Beitrag von fidelio777 am 03.07.12 12:46

Da wird eine Therme eröffnet und nach wenigen Stunden werden die Garderoben ausgeräumt. Von der Täterschaft fehlt jede Spur.

Nicht einmal vor einem Wellness Bad ist man mehr sicher. In Zukunft muss man wohl auch in der Schweiz mit einem persönlichen Bodygard rum rennen resp. rum gehen.

Auf der Rigi

02. Juli 2012 17:26; Akt: 02.07.2012

Diebe suchen Bottas Mineralbad heim

Kaum eröffnet, schon ausgeraubt: Unbekannte haben wenige Stunden nach der Eröffnung mehrere Garderobenschränke im neuen Mario Botta Spa in Rigi Kaltbad aufgebrochen.

Einbrecher haben den ersten Wellnessgästen im neuen Mineralbad auf Rigi Kaltbad den Aufenthalt verdorben. Wie die Luzerner Polizei mitteilte, sind am Montag in den ersten Stunden nach der Eröffnung 20 Garderobenschränke aufgebrochen worden.

Die unbekannten Täter entwendeten aus den Schränken nicht näher genannte Wertgegenstände. Die Geschäftsleitung habe die Polizei umgehend informiert, teilte die Polizei mit. Die Bilder der Überwachungskameras würden ausgewertet.

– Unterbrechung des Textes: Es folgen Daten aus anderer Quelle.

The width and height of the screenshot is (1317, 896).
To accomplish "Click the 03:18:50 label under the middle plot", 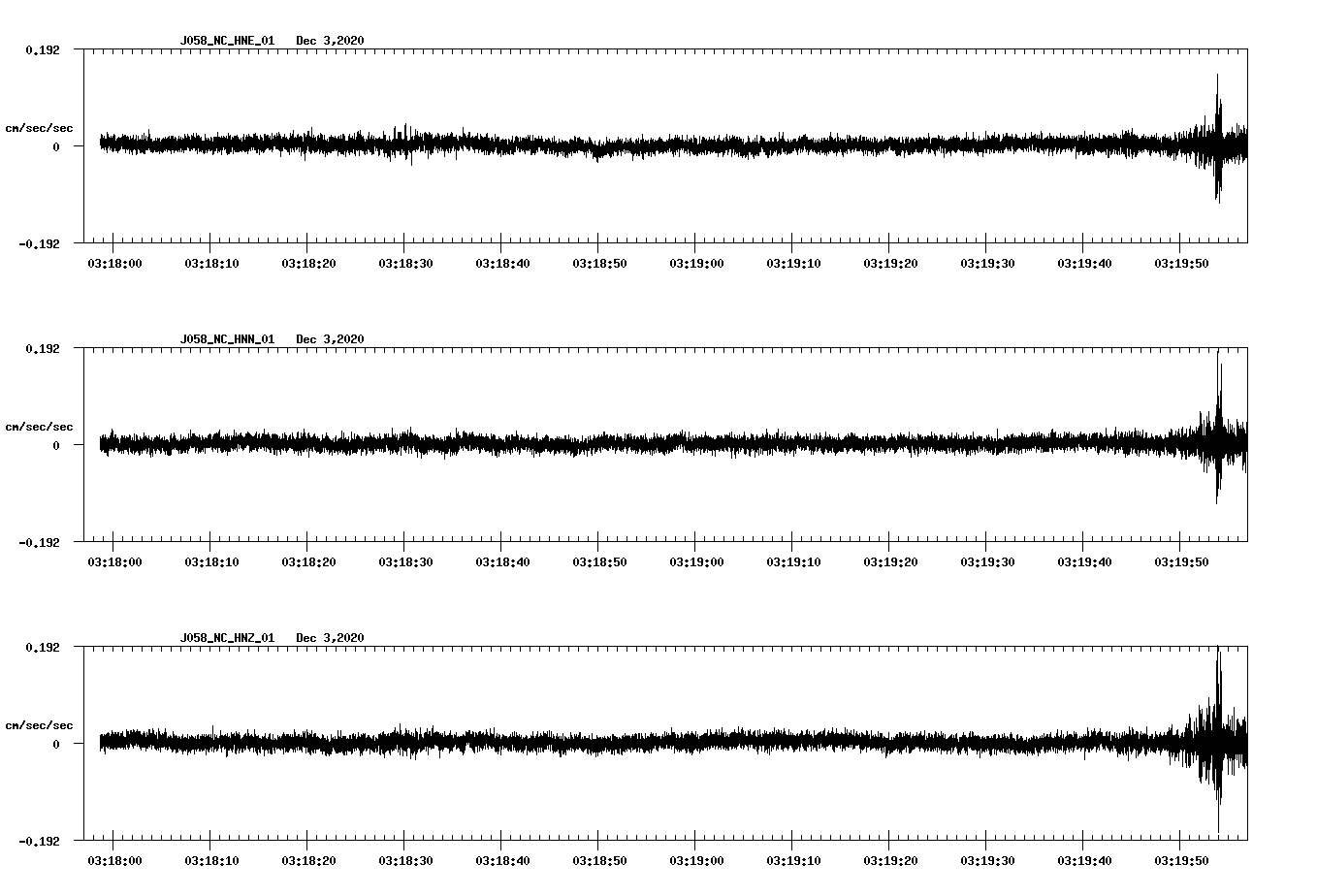I will 601,560.
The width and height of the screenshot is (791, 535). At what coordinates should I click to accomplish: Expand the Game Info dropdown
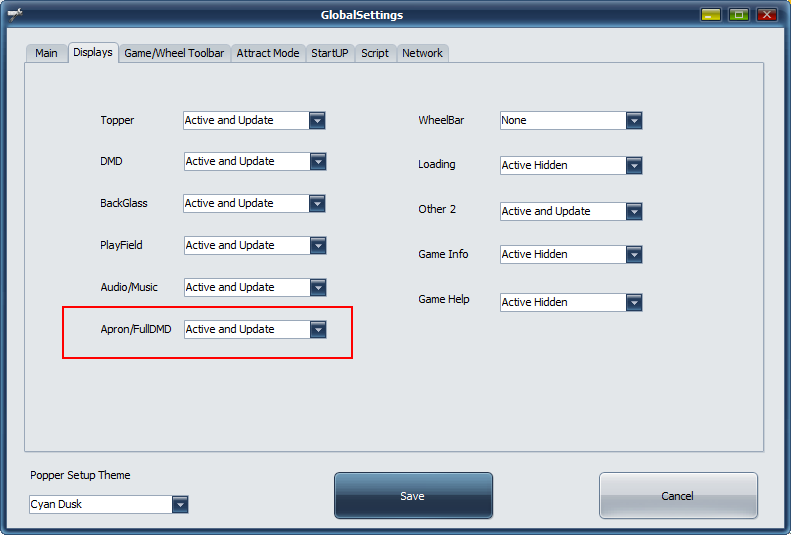pyautogui.click(x=633, y=254)
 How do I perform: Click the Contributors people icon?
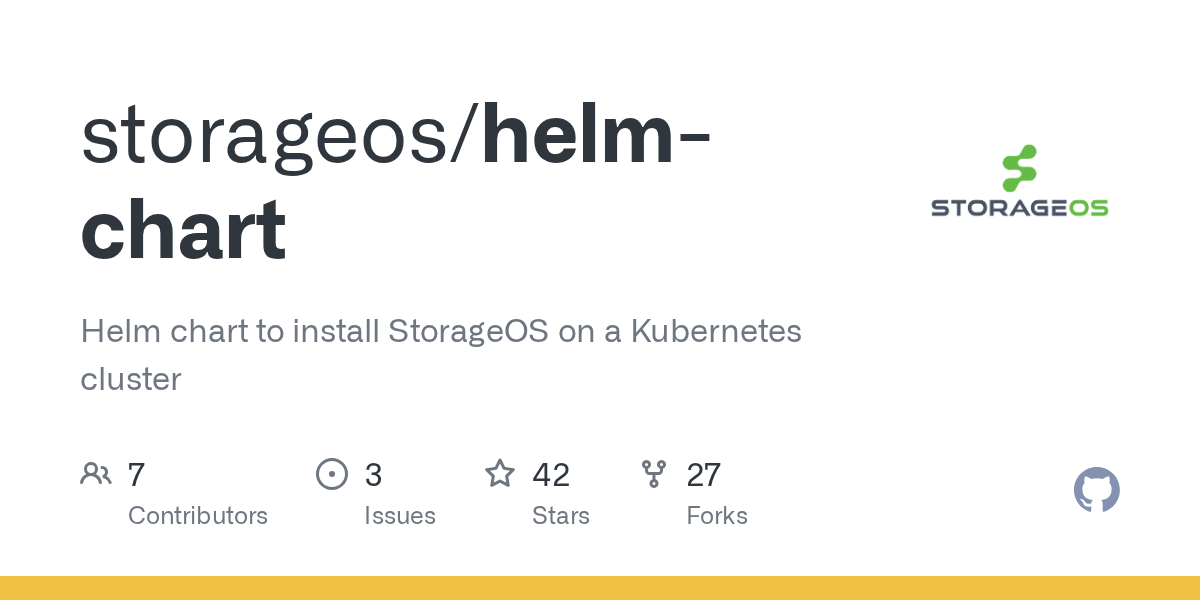(96, 473)
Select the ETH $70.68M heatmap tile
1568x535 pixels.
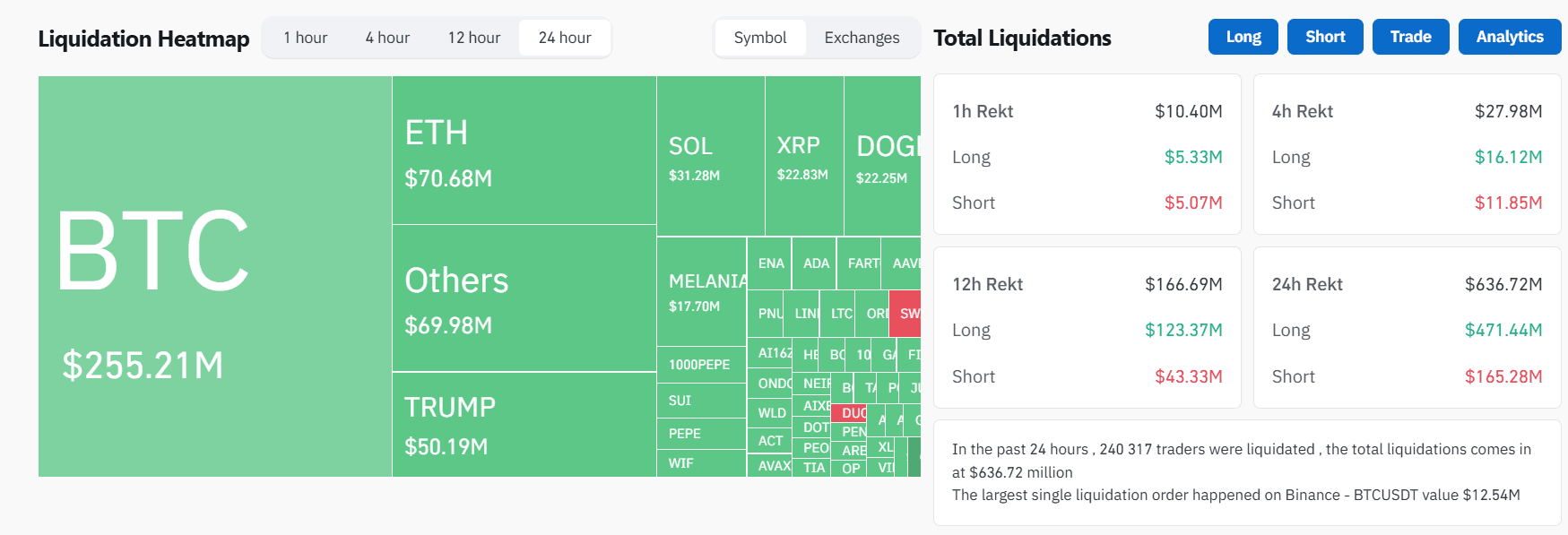tap(524, 151)
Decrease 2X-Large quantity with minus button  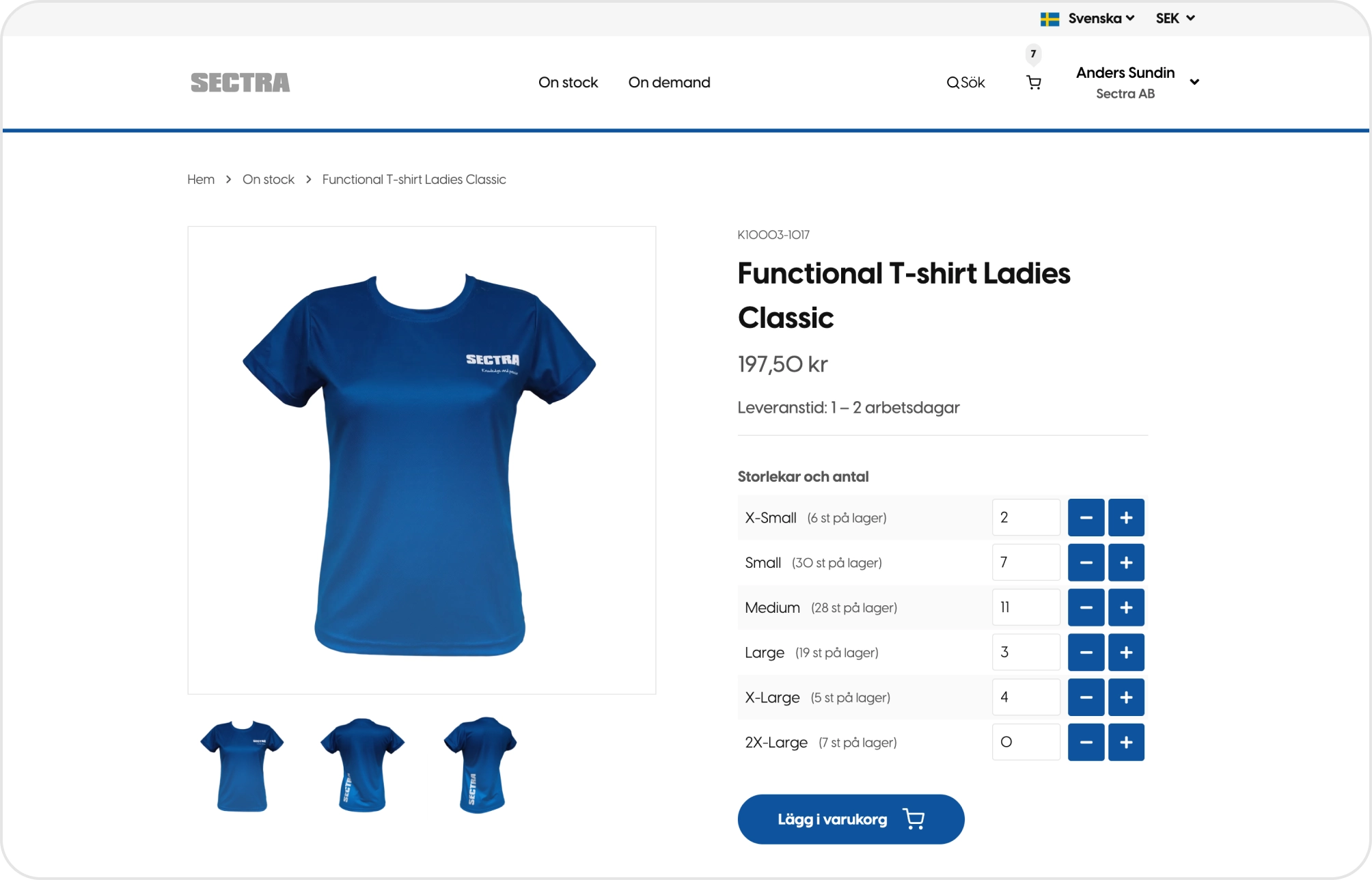coord(1086,742)
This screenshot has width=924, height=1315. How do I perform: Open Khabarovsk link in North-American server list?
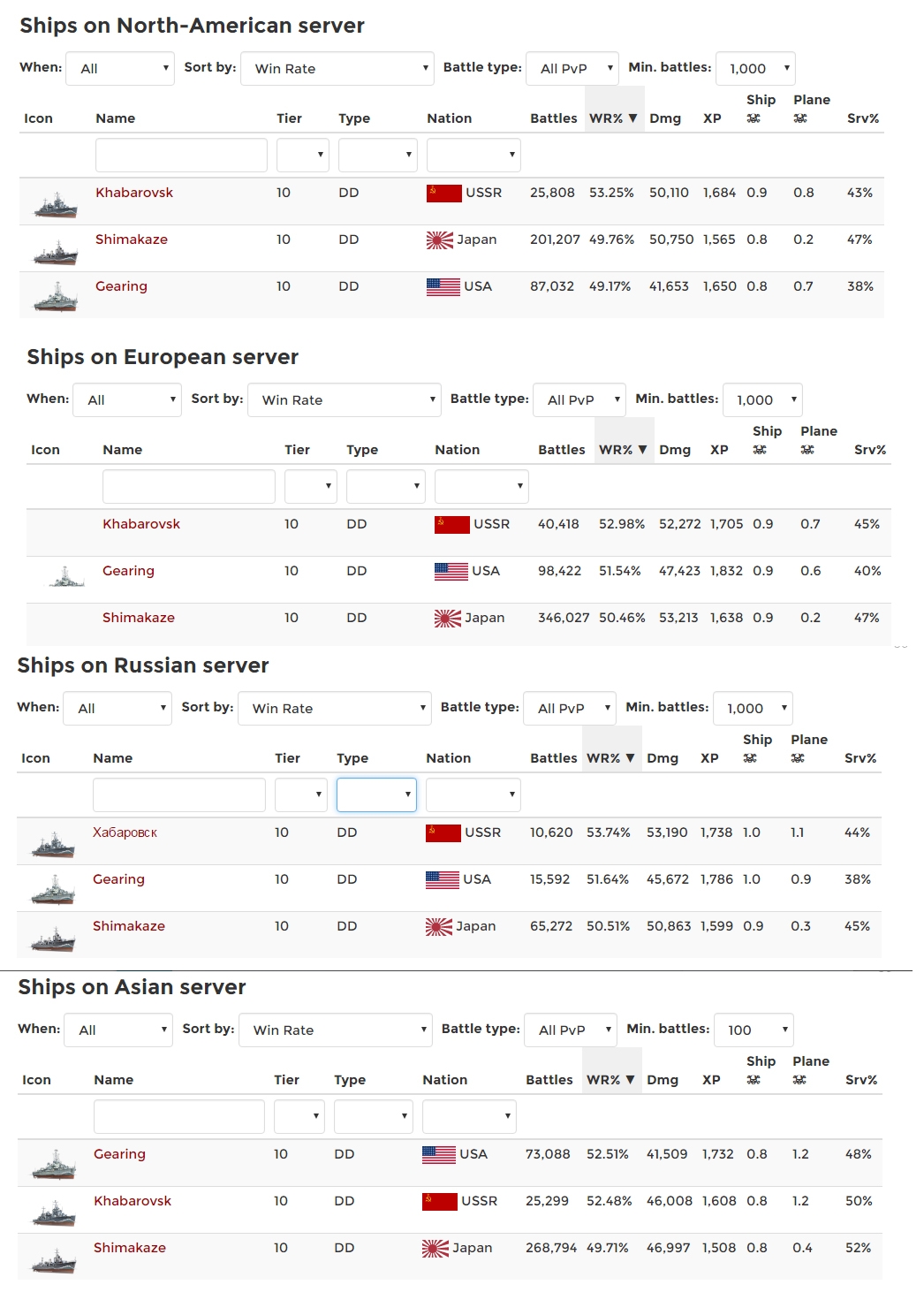coord(134,193)
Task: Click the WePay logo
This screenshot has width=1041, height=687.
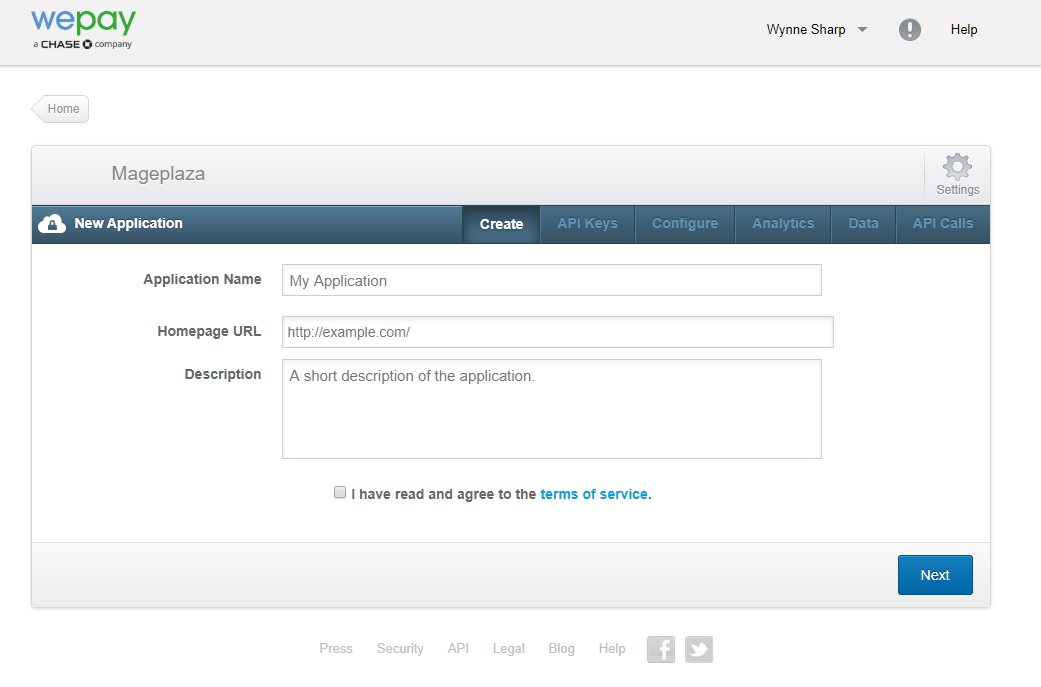Action: pyautogui.click(x=83, y=30)
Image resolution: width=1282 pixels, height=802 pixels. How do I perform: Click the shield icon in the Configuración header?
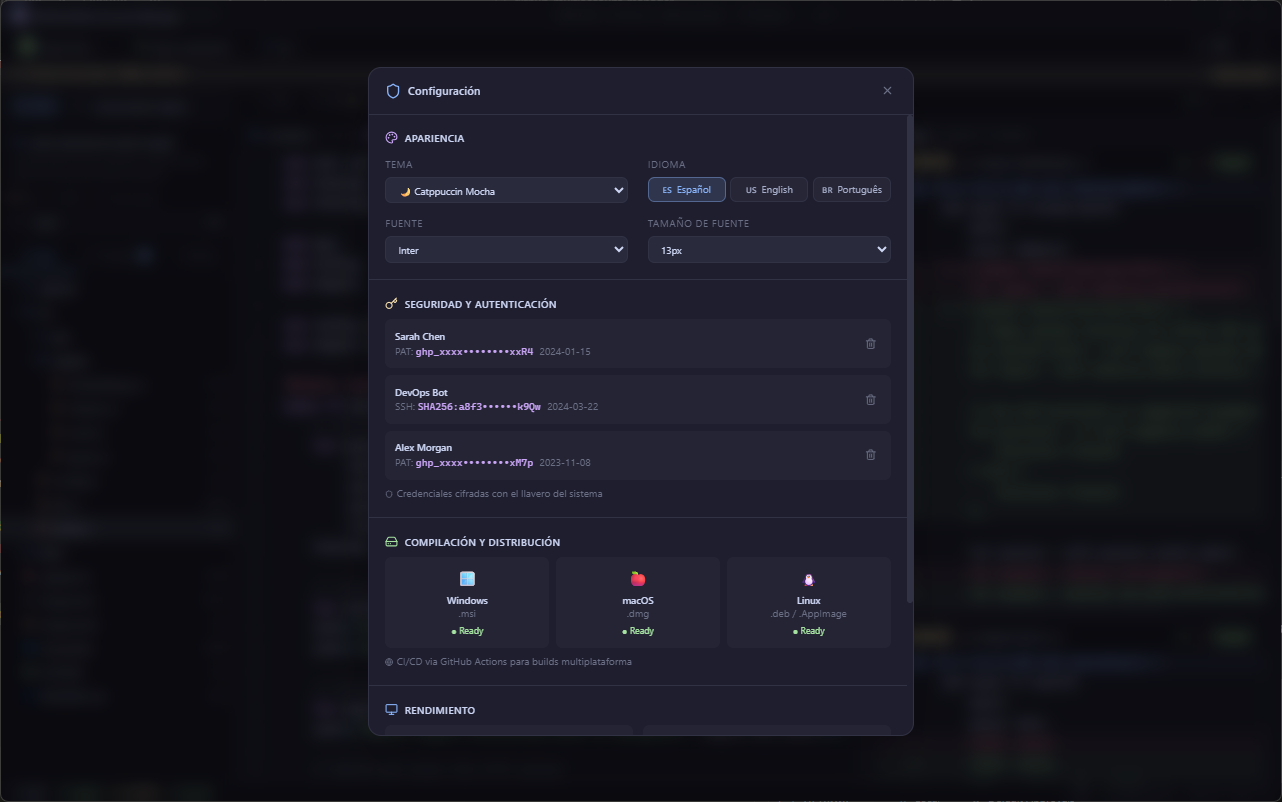pos(392,90)
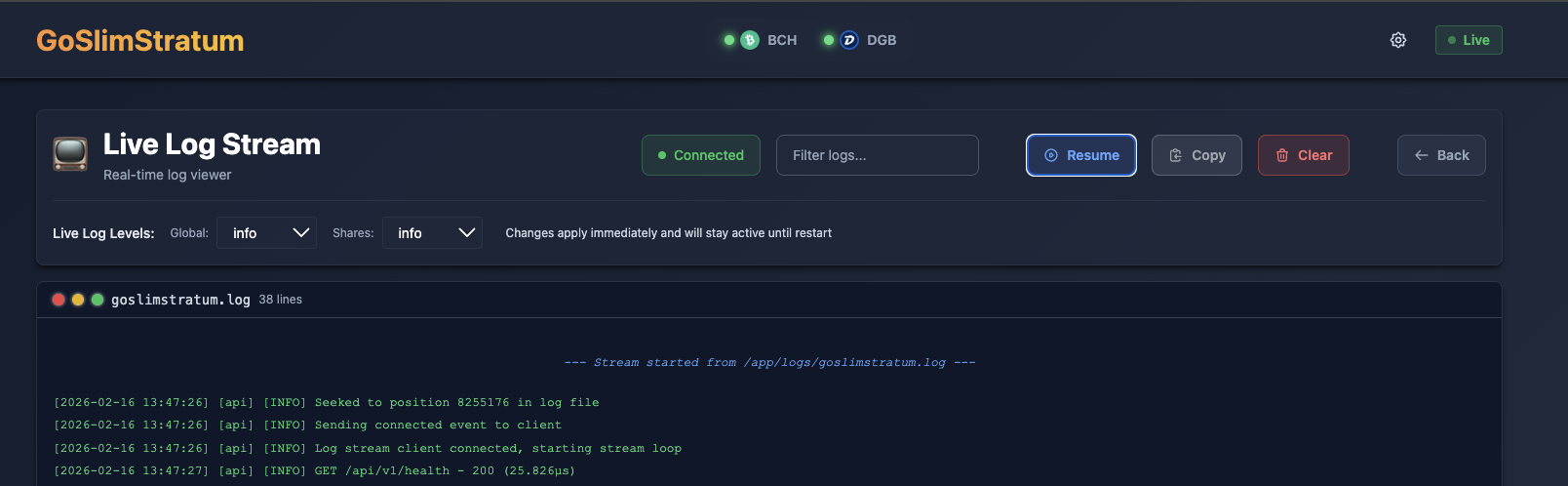Screen dimensions: 1568x486
Task: Focus the Filter logs input field
Action: point(877,155)
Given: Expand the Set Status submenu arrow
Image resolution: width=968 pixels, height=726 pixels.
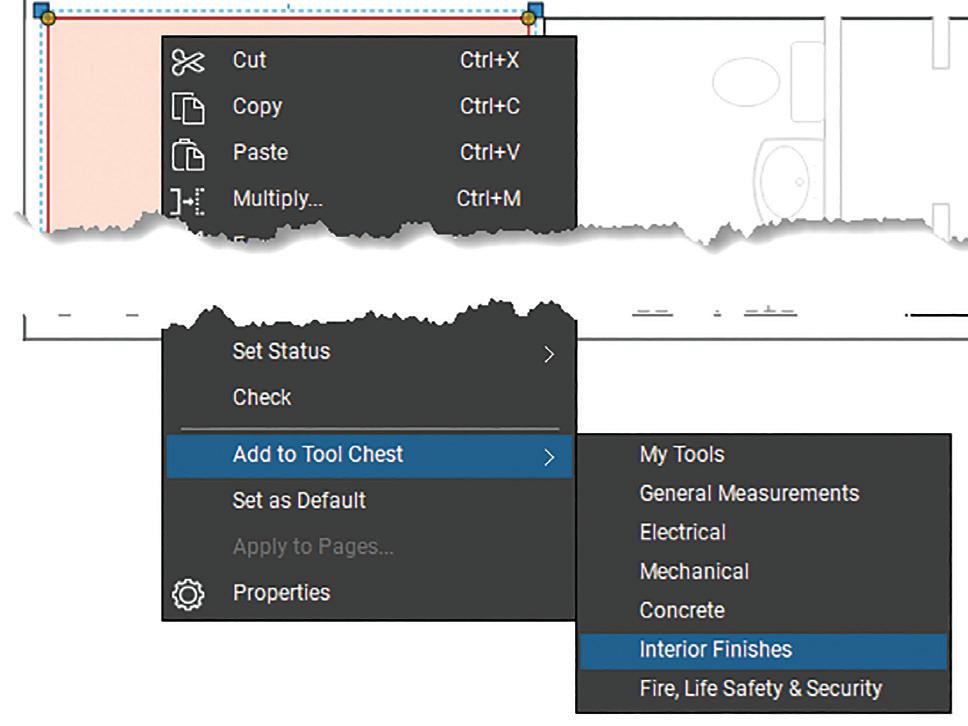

Das vom Tessiner Architekten Mario Botta entworfene Bad war am Wochenende nach dreijähriger Bauzeit mit verschiedenen Feierlichkeiten in Betrieb genommen worden. Die neue, rund 30 Millionen Franken teure, Attraktion soll dem traditionellen Ausflugsberg zusätzliche Besucher bringen. Am Montag nahm es seinen ordentlichen Betrieb auf.